In seinem Ausweis, in amtlichen Akten und dienstlichen Dokumenten, auch in seiner Sterbeurkunde, heißt er Klaus-Dieter. Freunde und Bekannte kennen ihn nur als David. In seiner Geburtsurkunde steht der Name David, später handschriftlich hinzugefügt.
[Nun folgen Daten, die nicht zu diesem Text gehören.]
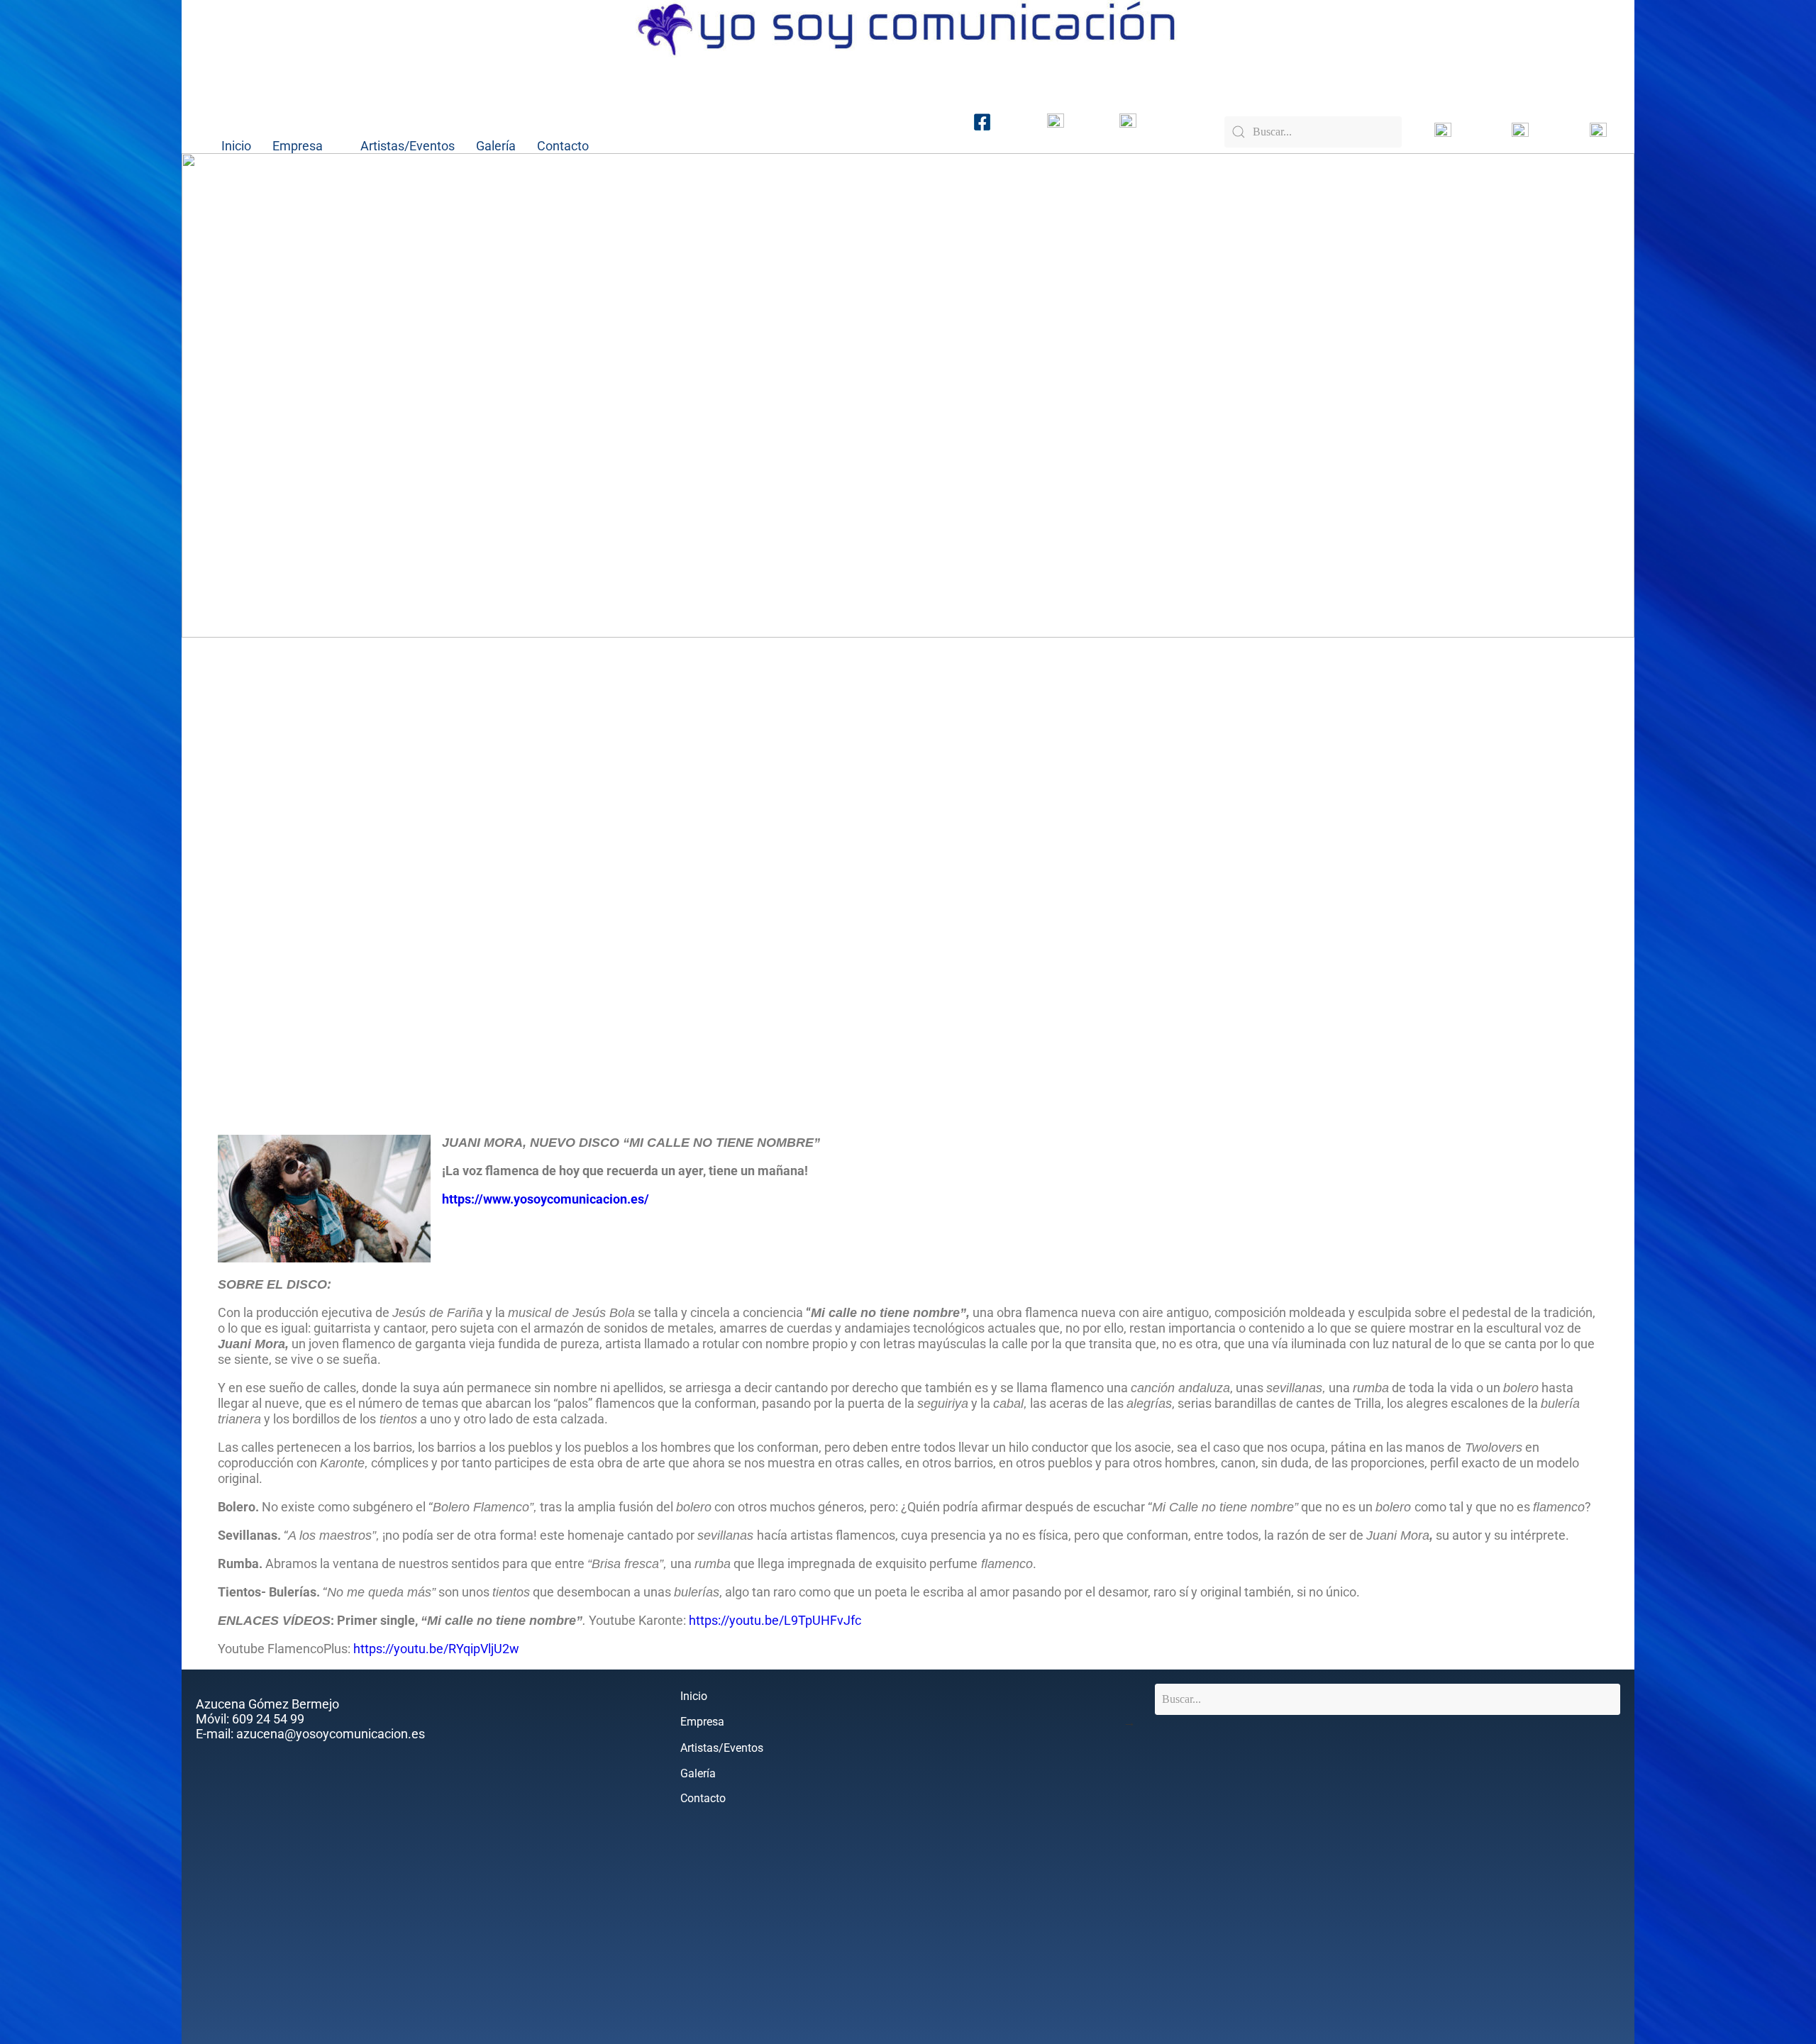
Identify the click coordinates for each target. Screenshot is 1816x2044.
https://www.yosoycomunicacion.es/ (545, 1199)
Er hat die Geschichte wie folgt erzählt: Am 15. März 1945 wird er in Dessau geboren, der Vater ist Jude, die Mutter Katholikin. Nach jüdischem Gesetz ist David kein Jude. Was die Nazis natürlich nicht interessiert, Halbjude oder ein bisschen Jude, jedenfalls ist das Blut in dieser Familie nicht arisch genug. Und da seine Eltern am 15. März nicht wissen, dass es nicht mehr lange dauert bis zum 8. Mai, lassen sie den Namen „Klaus-Dieter“ eintragen. „Eppenstein“ bleibt.

Der 8. Mai ist längst vorüber. David geht zur Schule, dann auf die Freie Universität, arbeitet in der Volkshochschule Charlottenburg-Wilmersdorf als Programmbereichsleiter, alle nennen ihn „David“. Auch seine Eltern haben nie „Klaus-Dieter“ gesagt.

David beginnt, sich mit dem Judentum zu beschäftigen. Belegt Hebräischkurse, studiert die Thora und den Talmud, lässt sich urkundlich als Jude eintragen. Fährt aber nie nach Israel.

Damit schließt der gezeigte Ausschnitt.